Annotated Bibliography 2

The Editorial Board. “The Architecture of Segregation.” The New York Times. The New York Times, 05 Sept. 2015. Web. 05 Feb. 2016. 
This article written in The New York Times gives the reader a perspective on the Department of Housing and Urban Development and the Fair Housing Act of 1968. Its main emphasis focus’s on how poor and low income families are trapped in a vicious cycle. They grow up in bad neighborhoods with mediocre healthcare and school systems. Proper schooling is essential for the ability to obtain a decent job which then in turn gives the ability to move up in economic classes and out of poor neighborhoods. The Department of Housing and Urban Development subsidizes homes for lower income families purposely in low income undesirable parts of towns with no jobs. This current system traps those who are poor with the inability to ever get out.

Annotated Bibliography 1

 

Daskalova, Diliana, and Aleksandar D. Slaev. “Diversity In The Suburbs: Socio-Spatial Segregation And Mix In Post-Socialist Sofia.” Habitat International 50.(2015): 42-50. ScienceDirect. Web. 4 Feb. 2016.

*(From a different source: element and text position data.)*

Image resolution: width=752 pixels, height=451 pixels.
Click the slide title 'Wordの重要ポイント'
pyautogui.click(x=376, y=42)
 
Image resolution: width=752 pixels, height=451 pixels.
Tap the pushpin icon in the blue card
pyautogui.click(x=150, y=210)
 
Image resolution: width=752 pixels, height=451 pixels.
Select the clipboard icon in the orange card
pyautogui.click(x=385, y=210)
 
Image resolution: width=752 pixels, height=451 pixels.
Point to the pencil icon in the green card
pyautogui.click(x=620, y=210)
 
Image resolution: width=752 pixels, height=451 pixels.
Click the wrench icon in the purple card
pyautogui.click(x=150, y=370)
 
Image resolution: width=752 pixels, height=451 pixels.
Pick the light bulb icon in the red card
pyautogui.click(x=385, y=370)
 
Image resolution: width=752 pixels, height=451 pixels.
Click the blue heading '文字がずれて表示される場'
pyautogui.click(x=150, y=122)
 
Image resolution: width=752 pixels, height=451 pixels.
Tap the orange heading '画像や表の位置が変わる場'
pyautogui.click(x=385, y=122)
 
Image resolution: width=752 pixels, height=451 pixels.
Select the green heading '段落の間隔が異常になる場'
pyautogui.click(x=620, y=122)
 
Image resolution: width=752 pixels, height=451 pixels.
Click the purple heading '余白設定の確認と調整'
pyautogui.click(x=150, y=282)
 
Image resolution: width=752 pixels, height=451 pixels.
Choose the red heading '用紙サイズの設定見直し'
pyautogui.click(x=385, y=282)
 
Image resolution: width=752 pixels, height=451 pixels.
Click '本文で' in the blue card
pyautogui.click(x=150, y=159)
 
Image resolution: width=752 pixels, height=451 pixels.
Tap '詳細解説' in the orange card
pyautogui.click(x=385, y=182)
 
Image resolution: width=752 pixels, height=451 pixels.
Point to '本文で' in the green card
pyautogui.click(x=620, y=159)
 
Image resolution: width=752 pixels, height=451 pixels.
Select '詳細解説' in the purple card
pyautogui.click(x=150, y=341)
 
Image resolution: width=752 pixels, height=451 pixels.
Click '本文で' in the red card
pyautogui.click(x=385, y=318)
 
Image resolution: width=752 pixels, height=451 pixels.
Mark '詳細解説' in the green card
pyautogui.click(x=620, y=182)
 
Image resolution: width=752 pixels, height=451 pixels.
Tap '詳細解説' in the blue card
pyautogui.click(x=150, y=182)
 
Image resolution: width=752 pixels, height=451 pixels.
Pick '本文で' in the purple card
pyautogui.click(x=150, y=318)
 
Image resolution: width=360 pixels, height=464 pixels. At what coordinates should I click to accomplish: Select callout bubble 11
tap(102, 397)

The academic journal examines the city of Sofia in Bulgaria. Daskalova discusses how the lower income residents are beginning to reside further into the city because of being closer to potential jobs. This same theory is prevalent in America also. The higher income citizens are now moving out away from the city as a result of the poor people coming in. Higher income people are taking over the now rural poor surroundings of the city forcing the poor out by raising property values. The article suggests that this trend will continue and an almost complete segregation of lower and higher income people may happen in Sofia if the suburbanization doesn’t end.